***** Supplied material *****

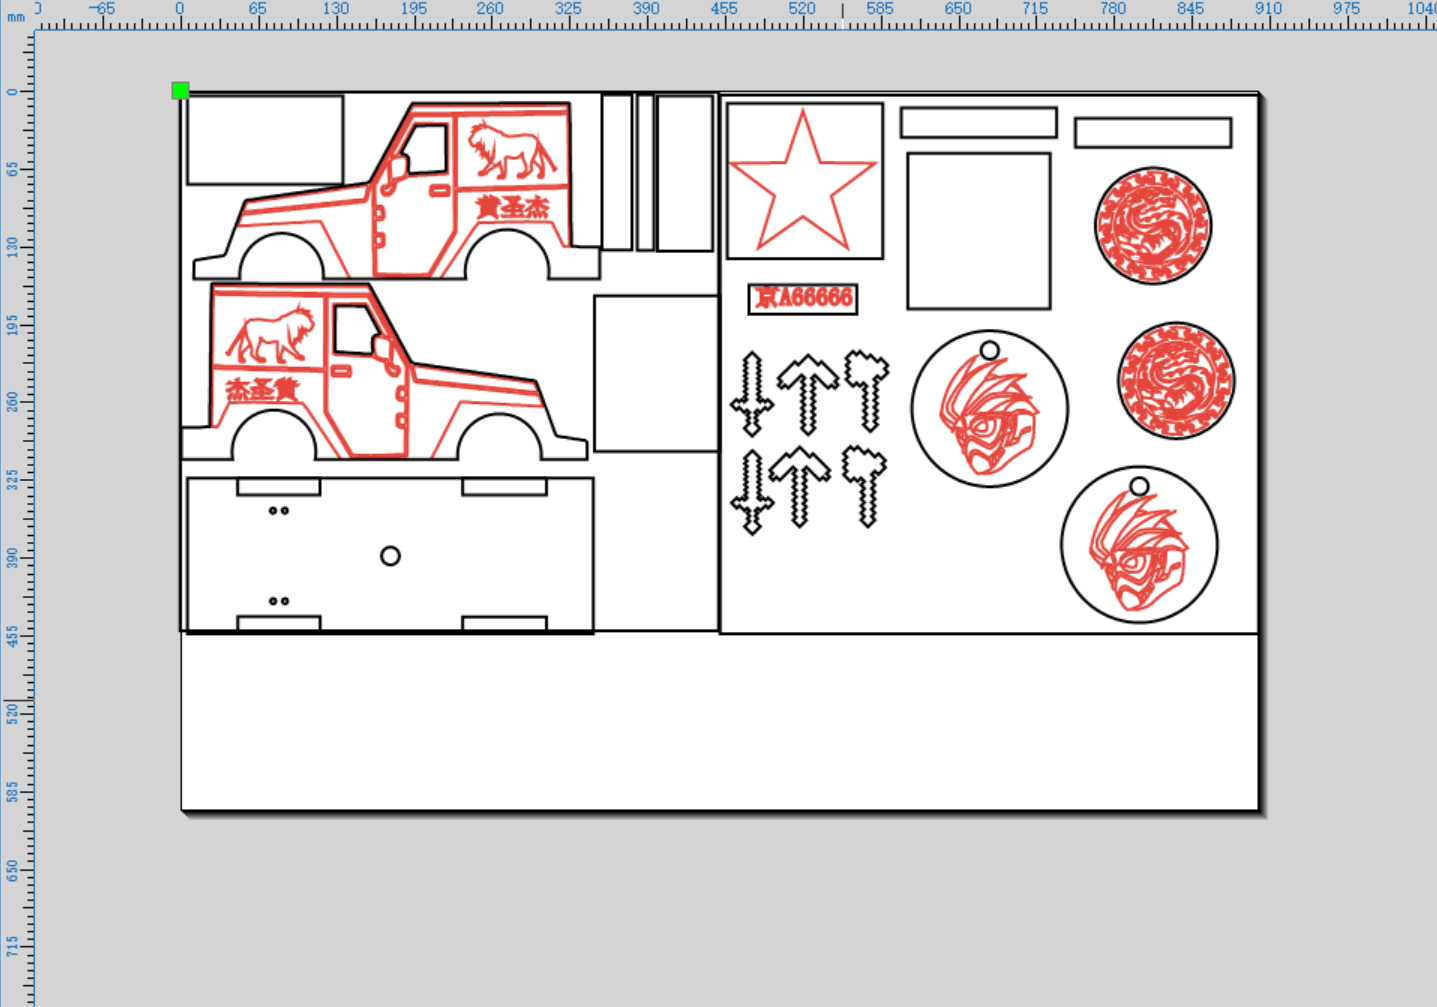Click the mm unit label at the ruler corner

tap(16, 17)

*****
***** Supplied material *****

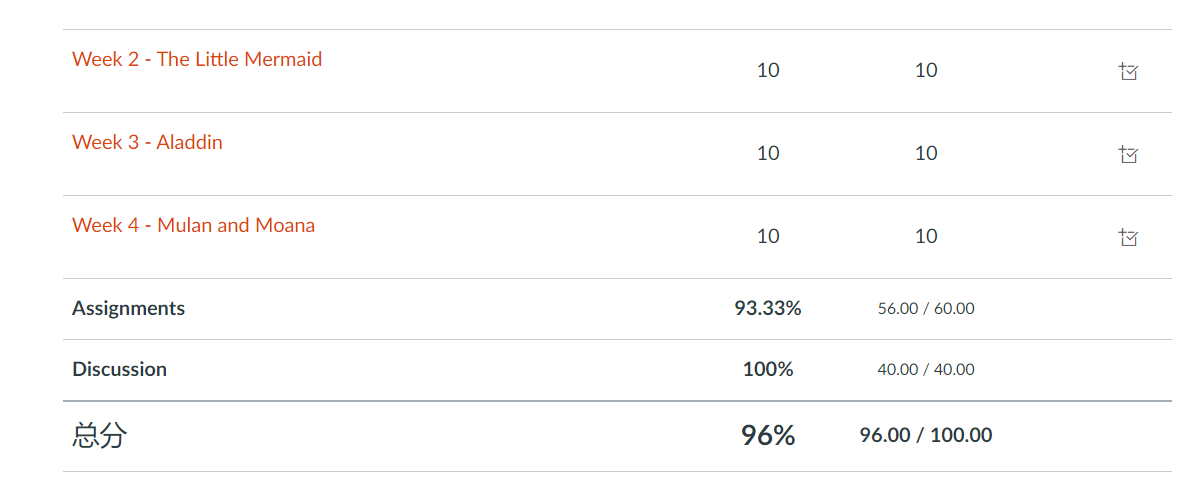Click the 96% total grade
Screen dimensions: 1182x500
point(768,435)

*****
***** Supplied material *****

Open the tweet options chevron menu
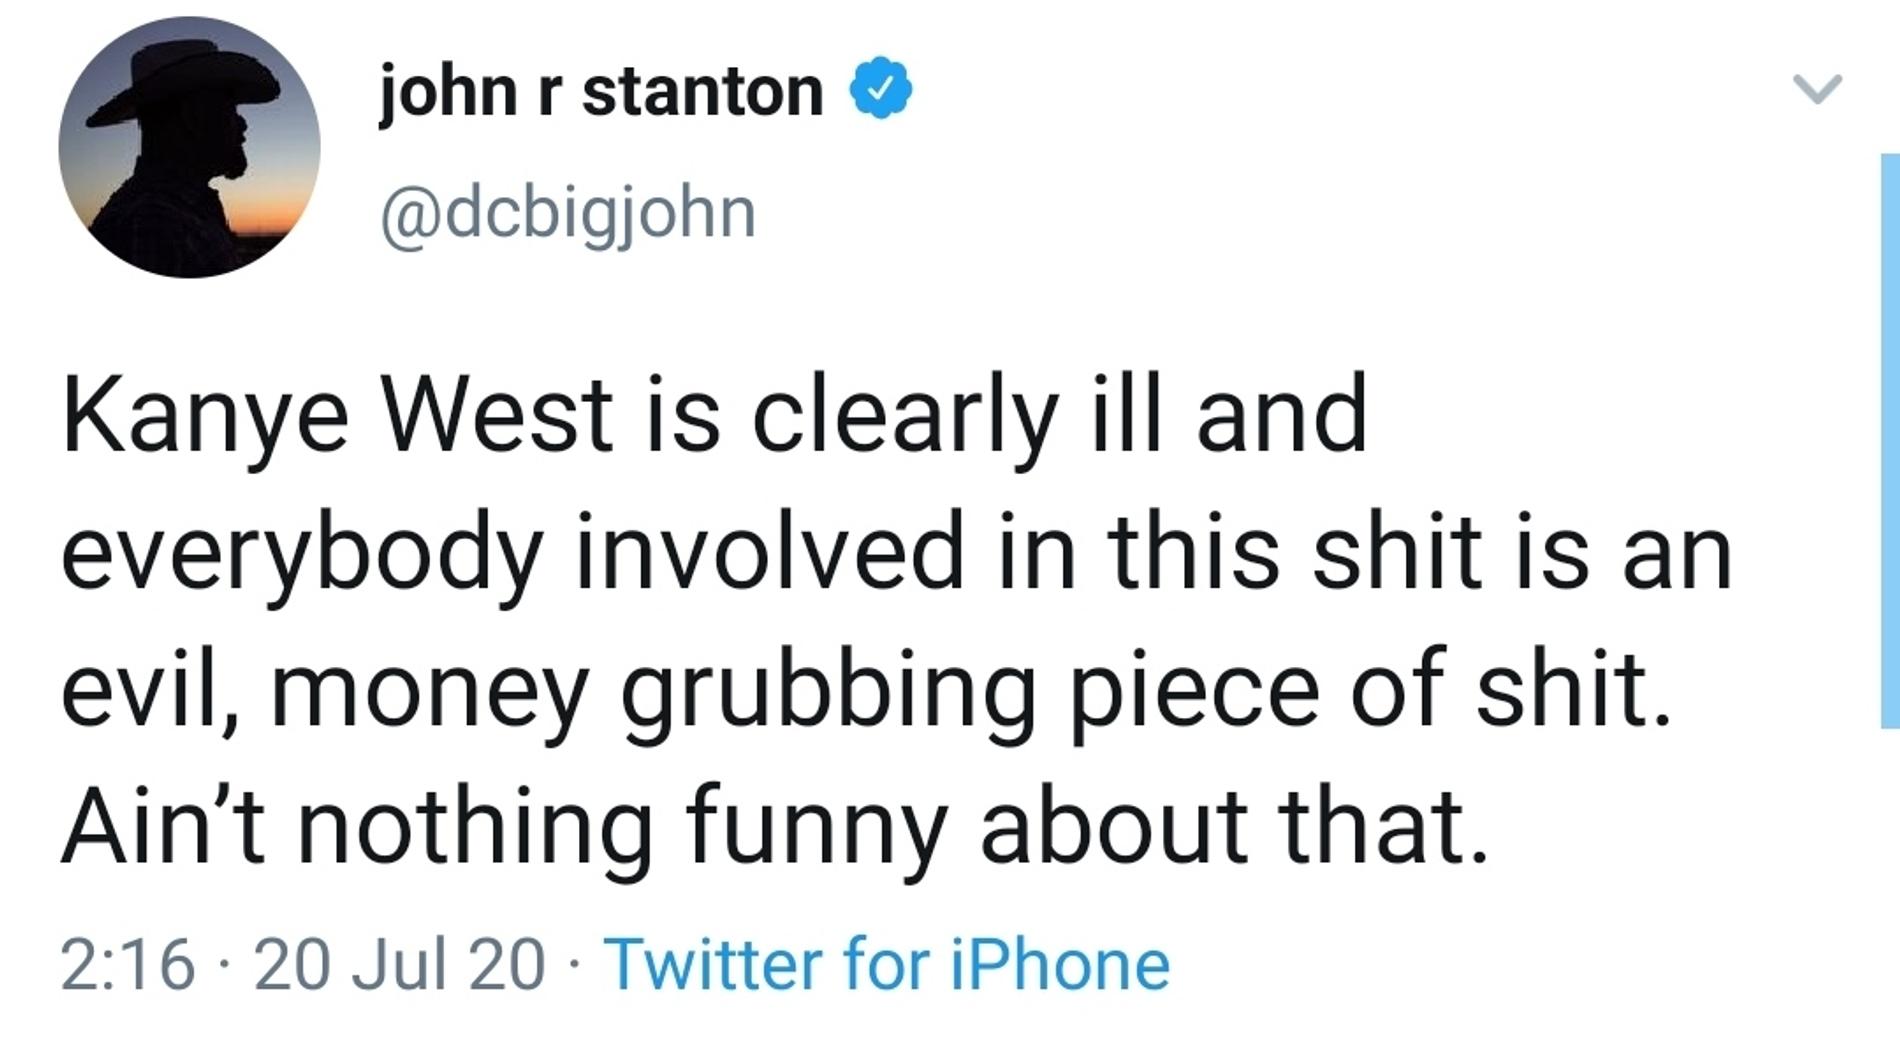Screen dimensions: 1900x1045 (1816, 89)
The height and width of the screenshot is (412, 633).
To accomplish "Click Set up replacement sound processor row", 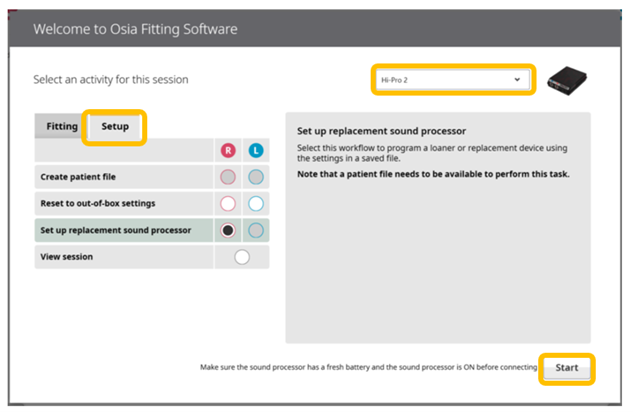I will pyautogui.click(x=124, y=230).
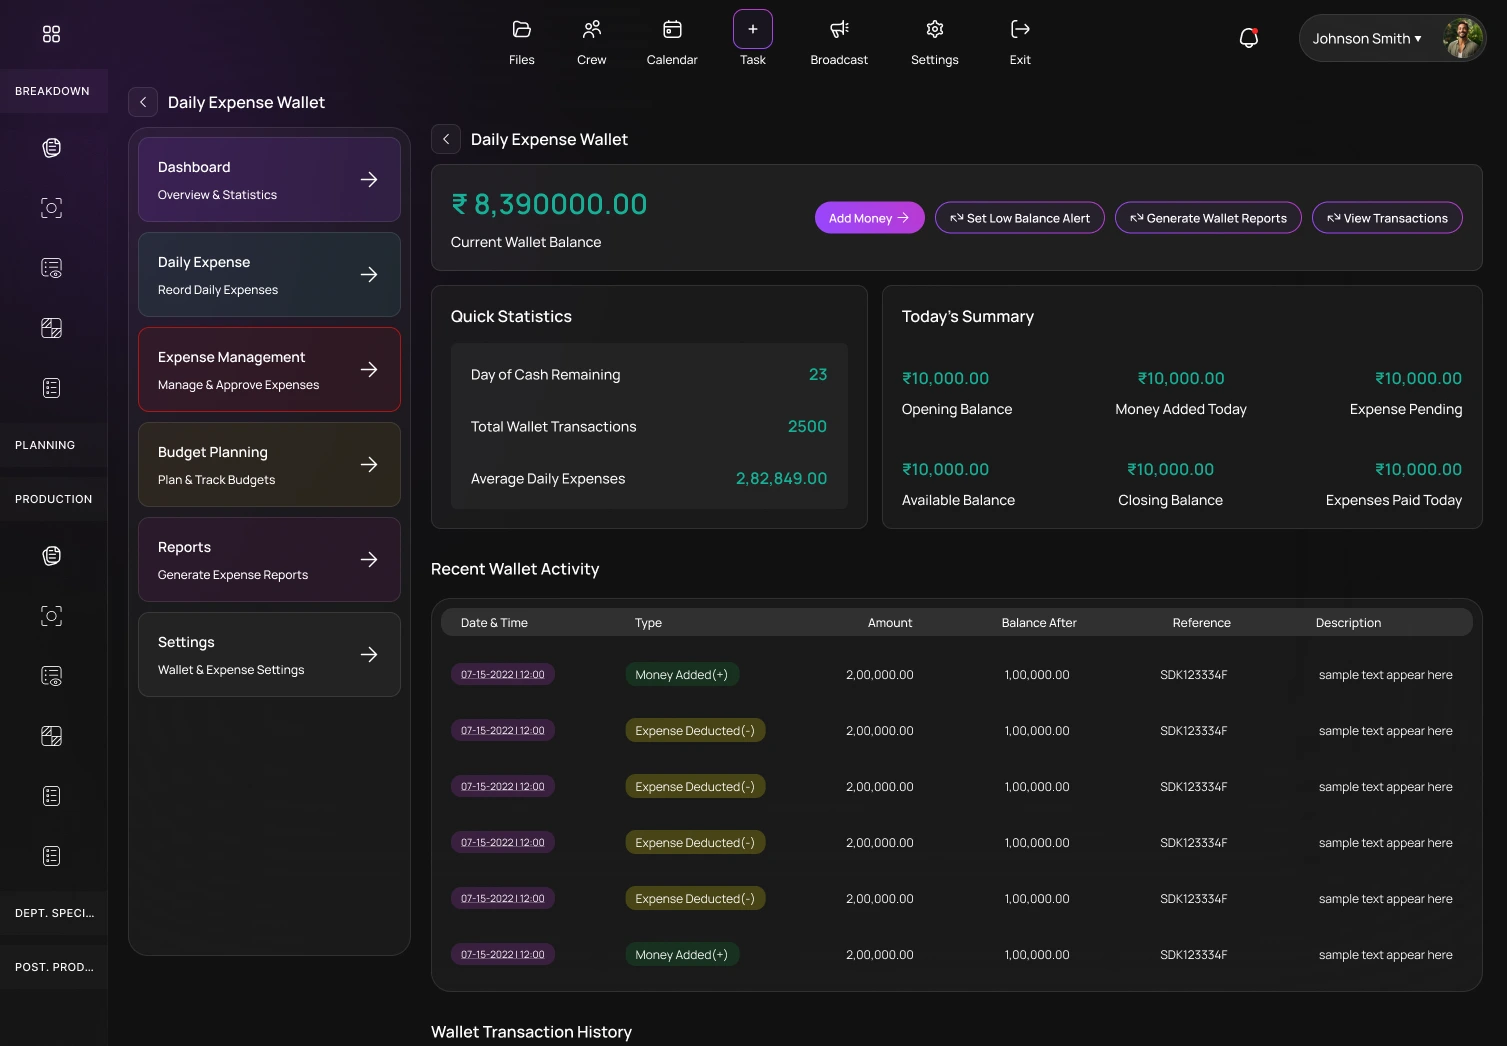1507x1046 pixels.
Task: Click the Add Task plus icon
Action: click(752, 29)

*****

* Work request: Pictures in the material above should be skipped; print exactly the lines from the one with "Open the tweet options chevron menu" through the one with "The height and".

* Exercise result:
Open the tweet options chevron menu
Screen dimensions: 1900x1045 (1816, 89)
The height and width of the screenshot is (412, 633).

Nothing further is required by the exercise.